GM will shorten the waiting period for new vehicles to 60 days, effective immediately.
GM also will overhaul its computerized system for selecting equipment and trim levels for vehicles.
Under the current system, GM computers determine what options are popular in each dealer's area. However, dissatisfied dealers are changing the options on 88 percent of vehicles ordered. Huge bottlenecks on the computer system are created when dealers flood the computer system with change orders.
GM executives say the biggest problems occurred with new models introduced last year. As a result of the UAW strikes last summer, these vehicles have been on the market only a short time.
With only a few vehicles sold, the automaker's computers have not collected sufficient data on customer preferences.
As more vehicles are sold, GM's computers will have more success determining consumer buying trends. And when that happens, dealers will need to change fewer orders.
TURN AND EARN
GM also will set a higher priority on filling orders for 'sold' vehicles.
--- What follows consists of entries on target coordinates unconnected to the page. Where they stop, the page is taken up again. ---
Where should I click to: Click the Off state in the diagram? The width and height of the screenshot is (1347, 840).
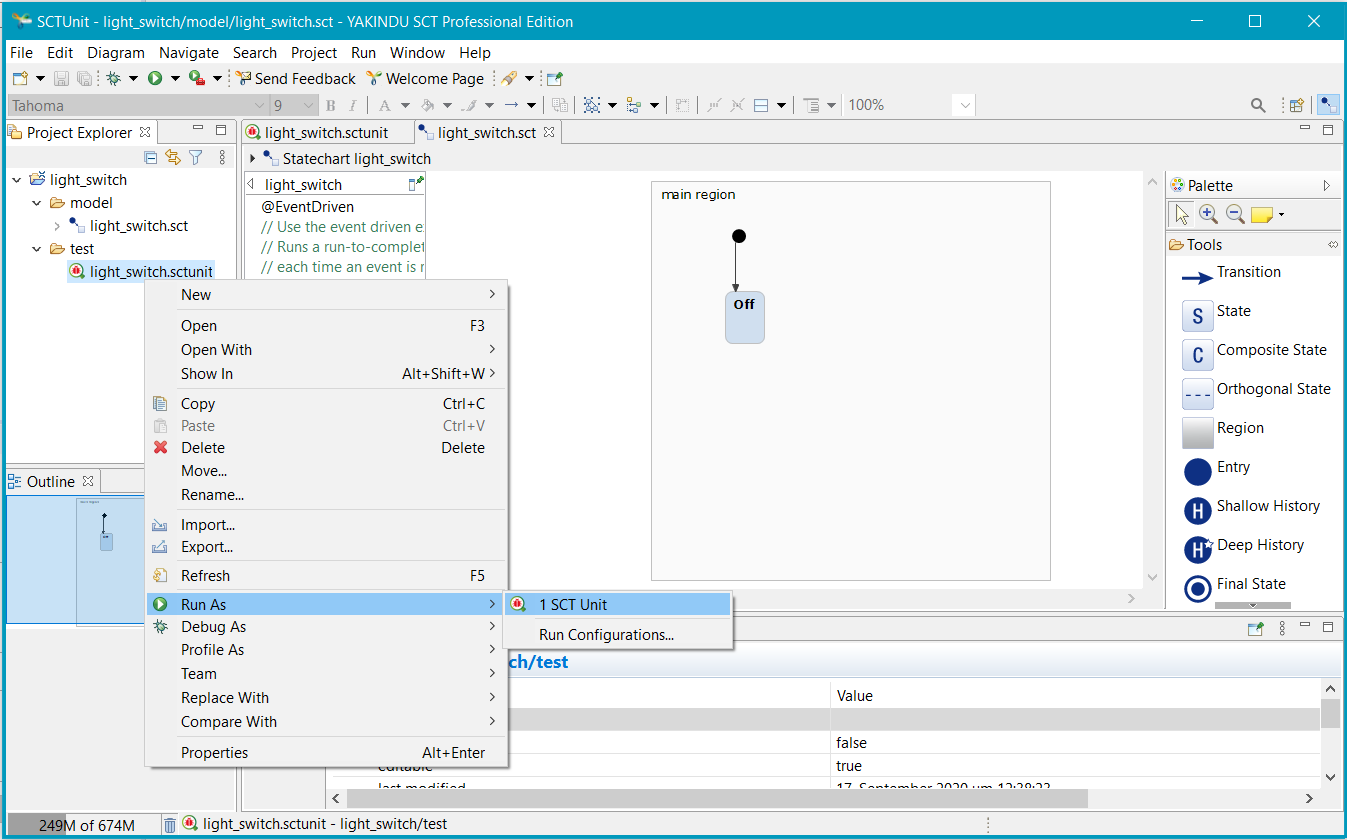(744, 317)
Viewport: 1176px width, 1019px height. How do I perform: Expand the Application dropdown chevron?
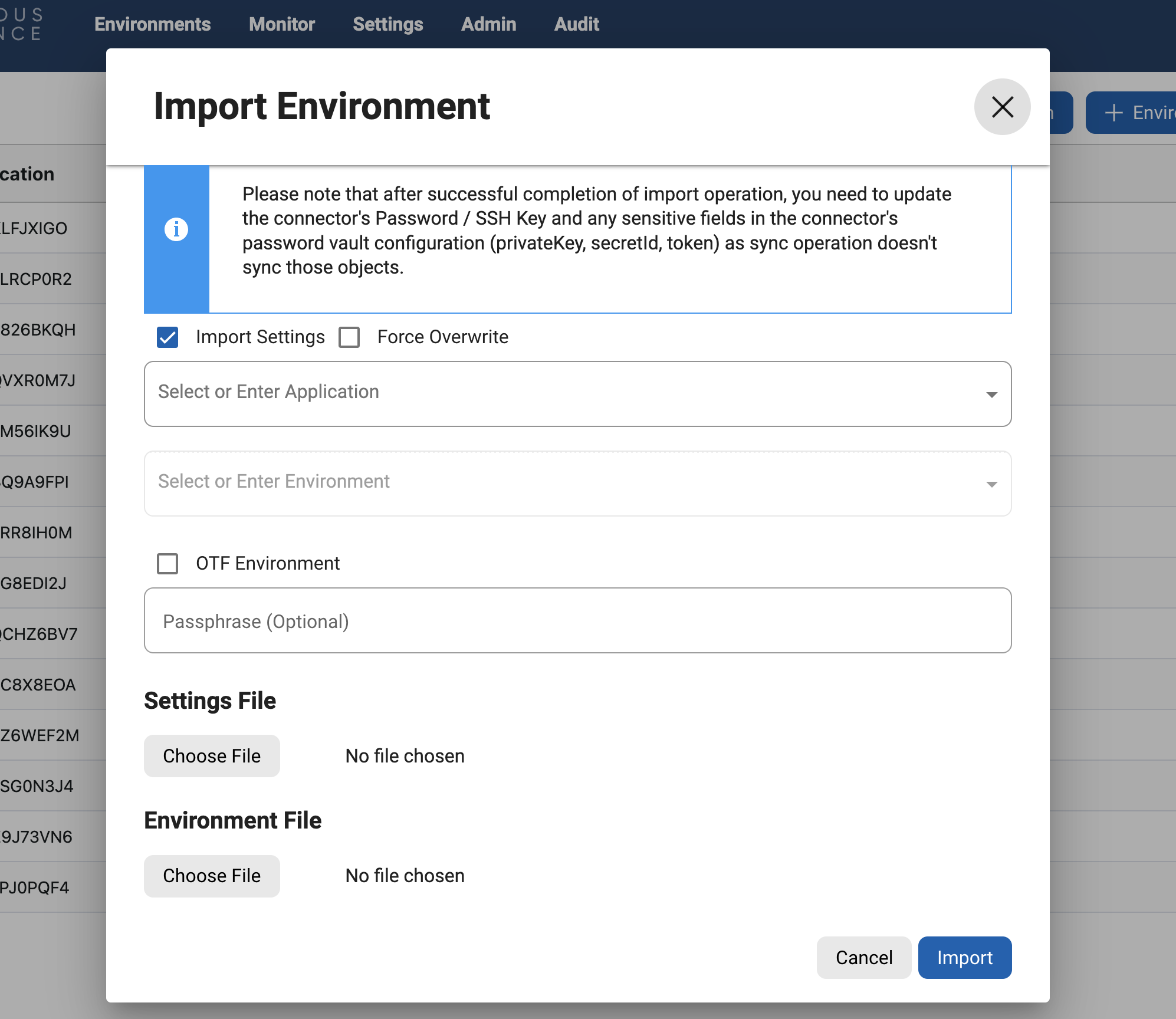point(992,394)
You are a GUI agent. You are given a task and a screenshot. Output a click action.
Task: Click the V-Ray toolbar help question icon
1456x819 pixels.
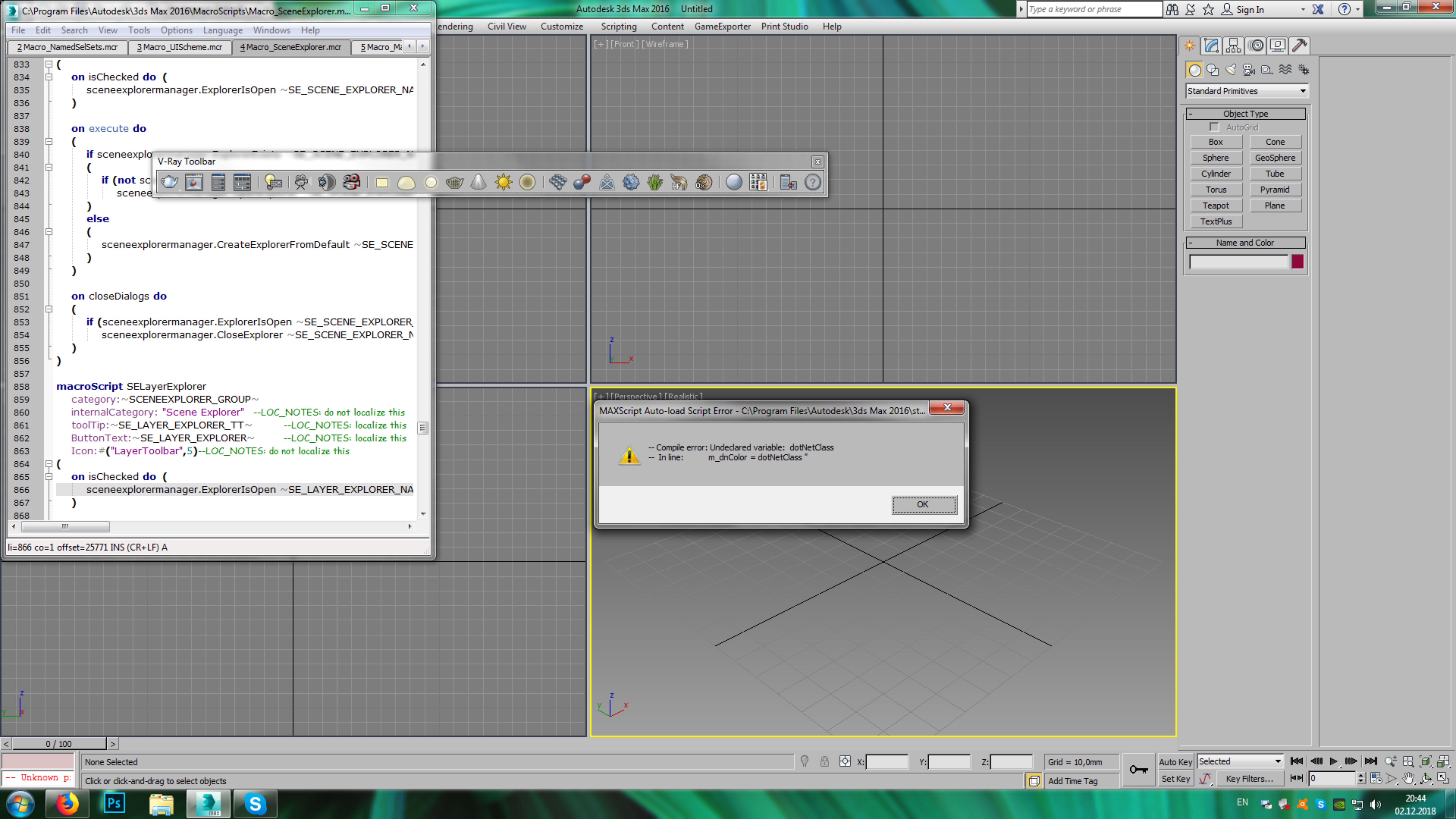[813, 182]
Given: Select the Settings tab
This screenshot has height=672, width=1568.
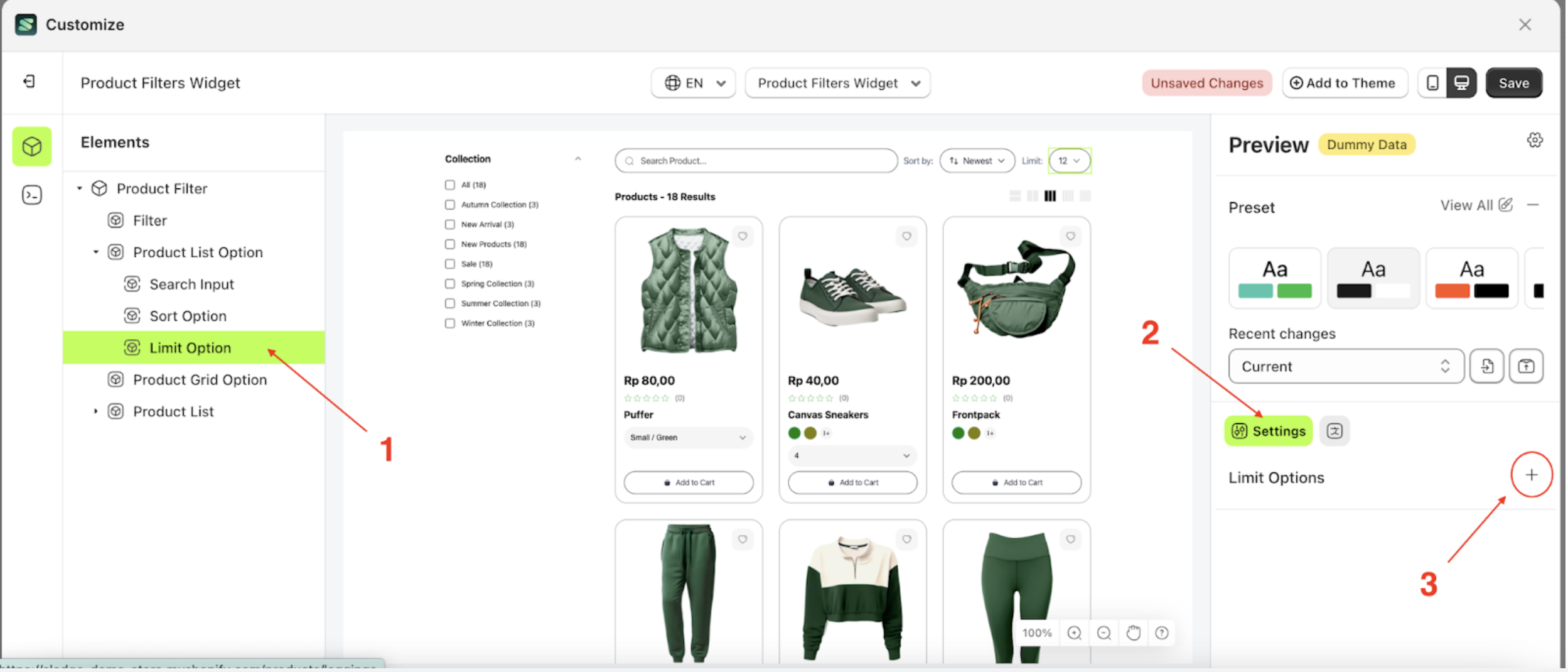Looking at the screenshot, I should coord(1268,431).
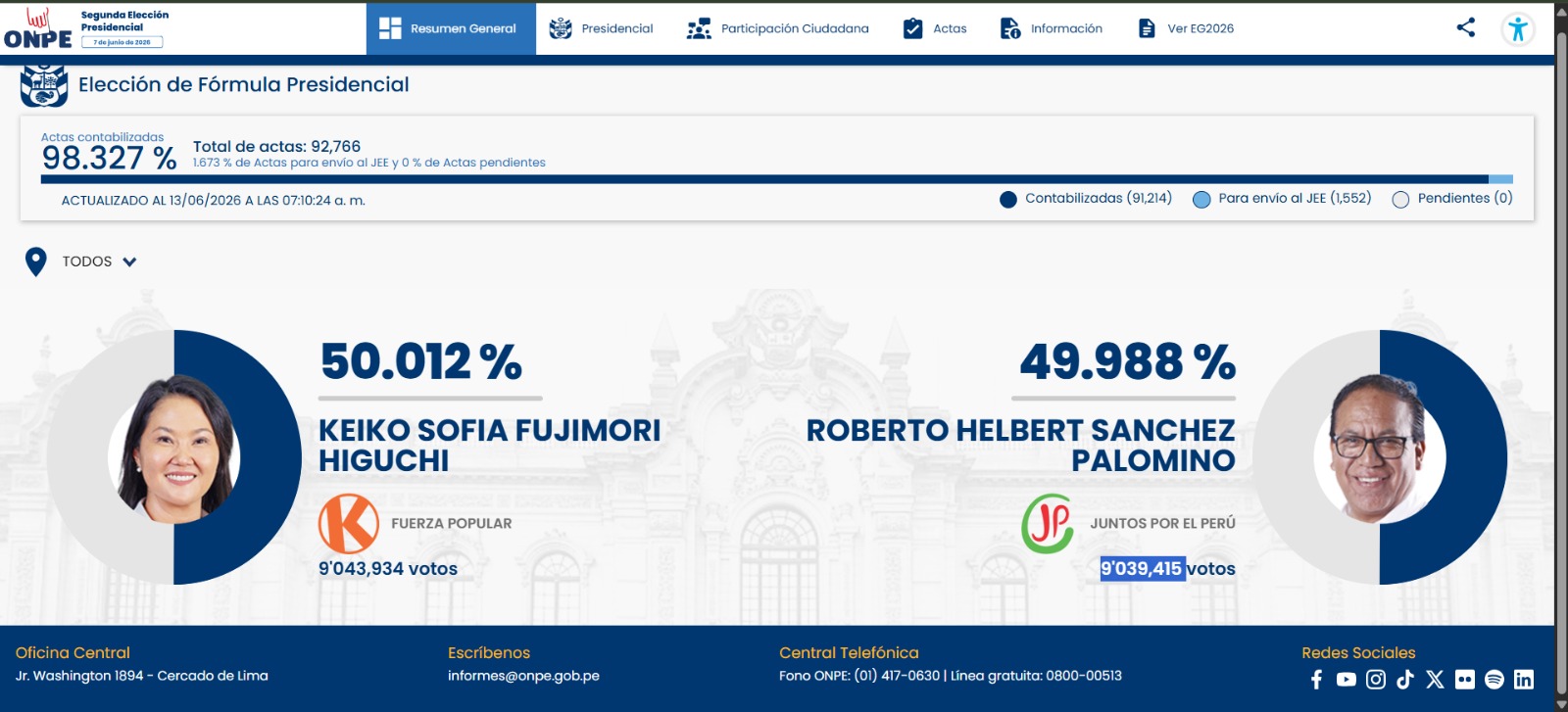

Dealers frequently complain that they have trouble getting GM to fill orders for vehicles that customers already have ordered.
GM will not abandon its traditional 'turn and earn' system for allocating new cars and trucks to dealers. But the company says it is willing to tinker with the system to identify 'sold' orders more quickly.
GM will never solve this dilemma entirely, said John Middlebrook, GM's vice president of marketing. 'We don't have enough capacity to meet demand right now,' he said. 'It frustrates dealers, obviously.'
Despite GM's efforts, some dealers predict it will take months to fix the computer system. Until then, dealers will have to muddle through, said Jerome Holz, owner of Holz Motors Inc., an Oldsmobile store in Hales Corners, Wis.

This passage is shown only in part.